Zaki pun khawatir keadaan akan semakin genting mengingat ribuan anggota Jemaah Islamiyah baru saja mendeklarasikan ikrar setia kepada NKRI pada akhir tahun lalu.

“Dalam berbagai kesempatan, mereka mengutarkan harapan mereka agar pemerintah membantu pemberdayaan ekonomi mereka. Itu kan harus dipikirkan dananya,” ucap Zaki.

Menurut Zaki, pemerintah harus memikirkan masalah ini dengan serius. Jika tidak, keamanan negara akan terancam.

‘Narasi zero attack menyesatkan’

Melihat potensi ancaman yang masih tinggi, Noor Huda pun mendesak pemerintah agar tak terlalu menggembar-gemborkan narasi “zero attack“.

BNPT dan Densus 88 memang terus mengeluarkan narasi “zero attack” karena sejak 2022, tidak ada lagi serangan teror besar.

“Narasi itu menyesatkan. Ancaman itu selalu ada, hanya mungkin berubah bentuk, berubah pendekatan menjadi lebih halus,” kata Noor Huda.

Ancaman itu tak hanya datang dari peserta deradikalisasi yang kecewa, tapi juga para napiter yang sejak awal menolak program tersebut.

“Mereka yang masih dalam status ‘merah’ dan sudah bebas itu lebih banyak jumlahnya.

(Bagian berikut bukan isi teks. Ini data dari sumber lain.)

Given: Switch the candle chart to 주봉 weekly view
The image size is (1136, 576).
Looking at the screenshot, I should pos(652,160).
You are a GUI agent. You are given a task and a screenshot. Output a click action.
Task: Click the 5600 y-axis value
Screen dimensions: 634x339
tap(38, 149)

Kalau ditambah dengan mereka yang kecewa, akan semakin kacau,” kata Zaki.

Noor Huda dan Zaki pun mendesak pemerintah memperkuat koordinasi antar-instansi untuk mengetatkan dan memperluas pengawasan program deradikalisasi.

Ketua BNPT, Eddy Hartono, juga sudah mengatakan bahwa pihaknya akan memperkuat kerja sama antarlembaga di tengah efisiensi anggaran yang berpengaruh pada program deradikalisasi.

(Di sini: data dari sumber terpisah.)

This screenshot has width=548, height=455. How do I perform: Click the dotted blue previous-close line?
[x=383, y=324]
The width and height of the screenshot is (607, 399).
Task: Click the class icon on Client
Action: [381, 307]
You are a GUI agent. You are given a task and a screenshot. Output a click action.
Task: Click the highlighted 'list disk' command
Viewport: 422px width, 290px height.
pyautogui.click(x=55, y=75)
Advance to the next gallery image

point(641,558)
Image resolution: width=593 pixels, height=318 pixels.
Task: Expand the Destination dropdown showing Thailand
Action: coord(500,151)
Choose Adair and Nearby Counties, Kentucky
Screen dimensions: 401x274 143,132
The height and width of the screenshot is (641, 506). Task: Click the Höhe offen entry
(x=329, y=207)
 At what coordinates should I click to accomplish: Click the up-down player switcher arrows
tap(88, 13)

“Solusinya adalah gotong royong kementerian/lembaga agar program mitra deradikalisasi dapat berjalan optimal,” katanya.

Syahrul, Arif, Noor Huda, dan Zaki memiliki harapan yang sama, yaitu agar pemerintah benar-benar memperkuat sinergi itu, bukan hanya omong kosong.

Zaki khawatir jika program deradikalisasi mandek, keamanan negara jadi taruhan.

“Kalau dibiarkan, tinggal tunggu waktu kekerasan meningkat,” katanya.